Teacher Education: Strategies for Success
Welcoming remarks by
Sir John Daniel
Colleagues:
It is a great pleasure to welcome you to Vancouver. Thank you for travelling significant distances north and west to get here. The good news is that we are having a run of magnificent weather, but the bad news is that today you’ll just have to enjoy it through the nice view from this room across the harbour to the mountains!
Our purpose in these two days is to update our views on teacher education by sharing experiences and perspectives. I hope that we can then identify a few areas where we can achieve more by working in partnerships – either bilateral or multilateral – than by working solo.
I confess to a very personal interest in the outcomes of this meeting. I am completing the manuscript of a book which focuses on two activities that seem to me essential for achieving Education for All.
The first is open schooling. We shall never cope with the surge of pupils towards secondary education, which is the direct result of the steady success of the push for Universal Primary Education (UPE), without using different methods. Of these open schooling is the most promising.
The second, of course, is teacher education. I argue that we will not complete the drive to UPE, still less make progress towards universal secondary education, without new approaches to teacher education. The numbers of teachers required are simply too big for business as usual.
This meeting is very timely for me because I am now finalising the part of the book on teacher education and look forward to being inspired by you.
My words today are grandly entitled a welcome address on the programme. Think of them more as welcoming remarks which, because I like alliteration, I shall group under four words beginning with ‘S’: scale, synergy, sharing and strategies.
Scale
You are at the Commonwealth of Learning, so I would be in dereliction of my duty if I did not start by saying that teacher education is a challenge of scale that requires a scale response. COL’s focus is on applying technology to education. Our motto is Learning for Development, which is a set of challenges of scale. We have little interest in initiatives where there are less than three zeroes after the number of learners and we prefer many more zeroes than that.

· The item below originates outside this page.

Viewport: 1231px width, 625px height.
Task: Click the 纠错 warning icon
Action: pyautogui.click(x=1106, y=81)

You know the figures about the need for more teachers. Estimates vary, but to say that the world needs 10 million more teachers by 2015 is probably to understate the challenge. I say ‘the world needs’ because this is not only a developing country problem. Not long ago California had 30,000 completely untrained teachers in its schools. At COL, however, we focus on the challenge in our developing countries. Africa needs 1.6 million more teachers to achieve EFA without taking account of imminent retirements, which takes the figure to 3.8 million. Putting it another way, China, India, Indonesia, Nigeria and Pakistan require 5.7 million more teachers between them and there are 15 other countries with a shortfall of more than 100,000.

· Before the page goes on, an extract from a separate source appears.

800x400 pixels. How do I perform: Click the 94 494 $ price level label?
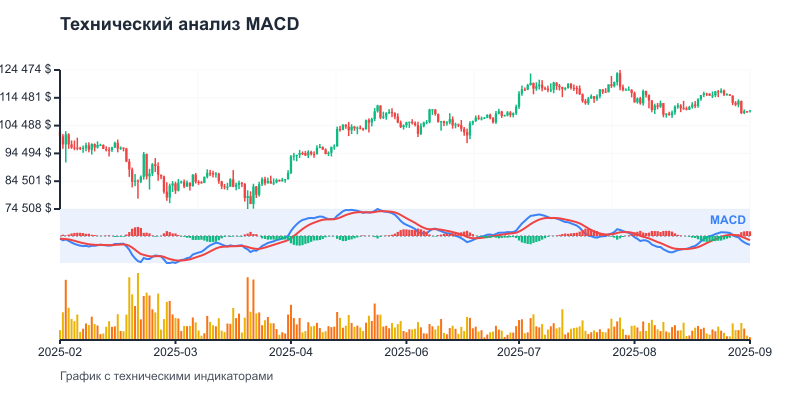30,152
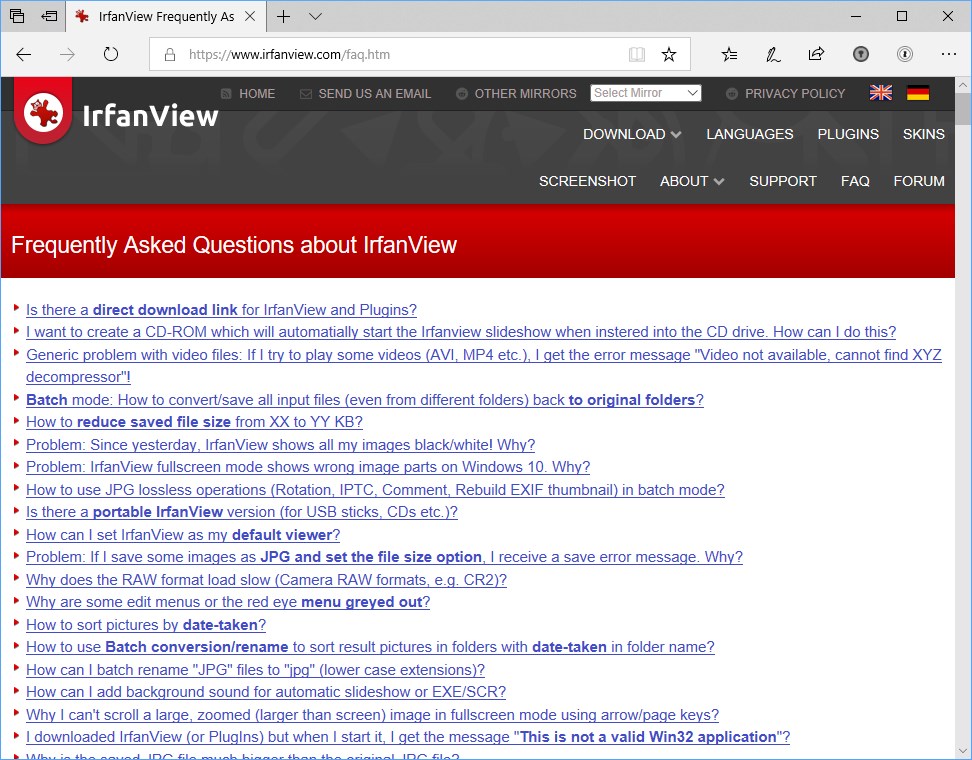Click the back navigation arrow
The image size is (972, 760).
[x=24, y=56]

At COL we believe that there are two vital elements in the response to this crisis. The first is to exploit technology to the full. I mean particularly the technology of open and distance learning (ODL) which has been used with great success in teacher education for decades. I began my own career in ODL nearly 40 years ago working in Quebec on a programme called PERMAMA (Perfectionnement des Maîtres en Mathématiques) which had the aim of re-training all the province’s secondary school maths teachers in what was then called the new mathematics. That was a long time ago but PERMAMA continues to have a big impact. If you break out the performance of the Canadian provinces separately in the results of the OECD’s PISA survey, you find that Quebec’s 15-year olds are right up at the top of the table in mathematics, just after Japan and before Korea. The Quebec Ministry of Education attributes this stellar performance in large measure to the process of teaching reform that was sparked by PERMAMA.
PERMAMA also illustrates the second element of the response, which is much greater attention to in-service training or continuous professional development – what some of you prefer to call continuous professional learning. At the moment developing countries devote far too much energy and resource to giving a minority of teachers a long and theoretical initial training, while the majority are launched into teaching with little preparation and minimal provision for on-the-job training. This approach must be completely re-balanced to give less attention to pre-service training and more to in-service learning. This, of course, brings you back to technology because if you focus on continuous professional learning you have to reach the teachers wherever they are – all over their countries – and that requires ODL.
But that brings another advantage. My own reading suggests that the trend towards school-based teacher education is the key contemporary development in the field. Writing about the teacher education programme at the UK Open University, Jenny Leach and Bob Moon wrote: ‘No activity, reading or observation (is) set that (does) not relate directly to experience in schools’ and ‘the link has to be explicit’ (Leach &Moon, 2000:114). It is obviously much easier to do this if you actually reach the teachers in their schools – or in clusters of schools, as was the case with PERMAMA.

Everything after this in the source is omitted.